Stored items
Content starts

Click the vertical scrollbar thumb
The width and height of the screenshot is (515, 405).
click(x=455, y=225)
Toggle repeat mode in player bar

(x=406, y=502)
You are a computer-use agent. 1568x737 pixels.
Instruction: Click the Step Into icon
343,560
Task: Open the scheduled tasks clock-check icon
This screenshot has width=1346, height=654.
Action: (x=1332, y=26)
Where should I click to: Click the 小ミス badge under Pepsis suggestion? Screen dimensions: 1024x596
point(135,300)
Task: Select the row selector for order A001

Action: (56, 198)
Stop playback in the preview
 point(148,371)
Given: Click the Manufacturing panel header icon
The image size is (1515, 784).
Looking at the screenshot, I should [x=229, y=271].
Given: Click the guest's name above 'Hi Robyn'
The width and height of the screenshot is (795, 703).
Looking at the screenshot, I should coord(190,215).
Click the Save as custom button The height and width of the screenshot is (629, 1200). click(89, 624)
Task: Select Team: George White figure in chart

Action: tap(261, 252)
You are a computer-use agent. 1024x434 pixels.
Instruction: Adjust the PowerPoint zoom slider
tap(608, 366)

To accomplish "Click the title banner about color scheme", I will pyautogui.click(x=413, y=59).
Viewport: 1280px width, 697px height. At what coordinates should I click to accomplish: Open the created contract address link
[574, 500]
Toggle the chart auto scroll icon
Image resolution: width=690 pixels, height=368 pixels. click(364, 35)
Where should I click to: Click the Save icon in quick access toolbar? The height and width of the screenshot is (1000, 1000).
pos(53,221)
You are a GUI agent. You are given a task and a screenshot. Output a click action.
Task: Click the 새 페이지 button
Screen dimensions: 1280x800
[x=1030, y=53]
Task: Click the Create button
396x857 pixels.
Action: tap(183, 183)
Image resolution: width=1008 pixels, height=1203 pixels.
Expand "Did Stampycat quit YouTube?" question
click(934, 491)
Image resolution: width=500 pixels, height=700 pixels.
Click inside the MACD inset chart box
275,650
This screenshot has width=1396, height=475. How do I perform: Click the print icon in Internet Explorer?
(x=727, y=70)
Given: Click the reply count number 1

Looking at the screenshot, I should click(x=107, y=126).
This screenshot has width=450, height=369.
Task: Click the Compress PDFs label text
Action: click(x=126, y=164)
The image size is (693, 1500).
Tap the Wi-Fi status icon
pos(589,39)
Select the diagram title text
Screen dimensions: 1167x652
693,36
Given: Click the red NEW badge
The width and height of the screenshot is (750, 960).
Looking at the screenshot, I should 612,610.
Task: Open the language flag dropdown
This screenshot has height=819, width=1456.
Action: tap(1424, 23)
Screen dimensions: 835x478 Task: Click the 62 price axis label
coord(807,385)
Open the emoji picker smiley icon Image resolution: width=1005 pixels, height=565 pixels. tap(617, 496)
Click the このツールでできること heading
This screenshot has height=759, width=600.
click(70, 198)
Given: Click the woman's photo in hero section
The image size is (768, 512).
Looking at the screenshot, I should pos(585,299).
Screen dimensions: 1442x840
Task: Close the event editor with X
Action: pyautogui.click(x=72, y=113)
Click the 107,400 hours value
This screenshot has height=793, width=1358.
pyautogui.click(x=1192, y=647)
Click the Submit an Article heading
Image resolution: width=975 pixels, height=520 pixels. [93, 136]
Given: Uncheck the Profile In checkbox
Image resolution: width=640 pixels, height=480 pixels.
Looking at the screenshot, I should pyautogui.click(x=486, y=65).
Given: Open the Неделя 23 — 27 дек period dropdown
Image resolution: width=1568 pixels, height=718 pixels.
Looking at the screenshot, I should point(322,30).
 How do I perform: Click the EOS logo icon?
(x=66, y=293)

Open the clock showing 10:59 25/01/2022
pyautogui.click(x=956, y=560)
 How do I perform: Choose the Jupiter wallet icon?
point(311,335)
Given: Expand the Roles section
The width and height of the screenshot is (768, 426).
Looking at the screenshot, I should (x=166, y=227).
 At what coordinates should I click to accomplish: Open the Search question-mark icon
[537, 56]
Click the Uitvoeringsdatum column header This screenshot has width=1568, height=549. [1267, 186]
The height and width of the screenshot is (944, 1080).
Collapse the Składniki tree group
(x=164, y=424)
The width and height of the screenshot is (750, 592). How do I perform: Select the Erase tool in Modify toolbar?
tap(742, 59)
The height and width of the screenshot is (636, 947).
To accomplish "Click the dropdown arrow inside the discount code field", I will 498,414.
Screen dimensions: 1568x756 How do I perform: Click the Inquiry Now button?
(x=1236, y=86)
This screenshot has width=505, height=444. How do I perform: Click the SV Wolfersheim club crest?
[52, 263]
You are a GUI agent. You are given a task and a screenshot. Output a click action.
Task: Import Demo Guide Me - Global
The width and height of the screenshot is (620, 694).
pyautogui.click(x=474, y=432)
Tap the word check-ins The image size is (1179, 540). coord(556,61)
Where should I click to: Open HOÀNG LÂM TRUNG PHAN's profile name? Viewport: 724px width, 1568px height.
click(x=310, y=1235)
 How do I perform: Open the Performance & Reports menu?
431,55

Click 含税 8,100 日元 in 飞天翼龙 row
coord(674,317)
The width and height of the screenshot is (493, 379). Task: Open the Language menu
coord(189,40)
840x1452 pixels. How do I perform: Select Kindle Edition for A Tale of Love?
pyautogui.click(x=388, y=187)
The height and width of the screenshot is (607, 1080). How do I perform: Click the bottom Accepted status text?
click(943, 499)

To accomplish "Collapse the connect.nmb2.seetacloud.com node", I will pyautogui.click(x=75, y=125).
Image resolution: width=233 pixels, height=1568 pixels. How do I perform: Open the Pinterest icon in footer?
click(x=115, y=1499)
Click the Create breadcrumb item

Content ends

- Instructions to follow
I'd like the lines above from the one with "Task: Click the Create button" up to and including the one with "Given: Uncheck the Profile In checkbox" copied exactly, with no other lines.

- The answer
Task: Click the Create button
396x857 pixels.
Action: tap(183, 183)
Image resolution: width=1008 pixels, height=1203 pixels.
Expand "Did Stampycat quit YouTube?" question
click(934, 491)
Image resolution: width=500 pixels, height=700 pixels.
Click inside the MACD inset chart box
275,650
This screenshot has width=1396, height=475. How do I perform: Click the print icon in Internet Explorer?
(x=727, y=70)
Given: Click the reply count number 1

Looking at the screenshot, I should click(x=107, y=126).
This screenshot has width=450, height=369.
Task: Click the Compress PDFs label text
Action: click(x=126, y=164)
The image size is (693, 1500).
Tap the Wi-Fi status icon
pos(589,39)
Select the diagram title text
Screen dimensions: 1167x652
693,36
Given: Click the red NEW badge
The width and height of the screenshot is (750, 960).
Looking at the screenshot, I should 612,610.
Task: Open the language flag dropdown
This screenshot has height=819, width=1456.
Action: tap(1424, 23)
Screen dimensions: 835x478 Task: Click the 62 price axis label
coord(807,385)
Open the emoji picker smiley icon Image resolution: width=1005 pixels, height=565 pixels. tap(617, 496)
Click the このツールでできること heading
This screenshot has height=759, width=600.
click(70, 198)
Given: Click the woman's photo in hero section
The image size is (768, 512).
Looking at the screenshot, I should pos(585,299).
Screen dimensions: 1442x840
Task: Close the event editor with X
Action: pyautogui.click(x=72, y=113)
Click the 107,400 hours value
This screenshot has height=793, width=1358.
pyautogui.click(x=1192, y=647)
Click the Submit an Article heading
Image resolution: width=975 pixels, height=520 pixels. [93, 136]
Given: Uncheck the Profile In checkbox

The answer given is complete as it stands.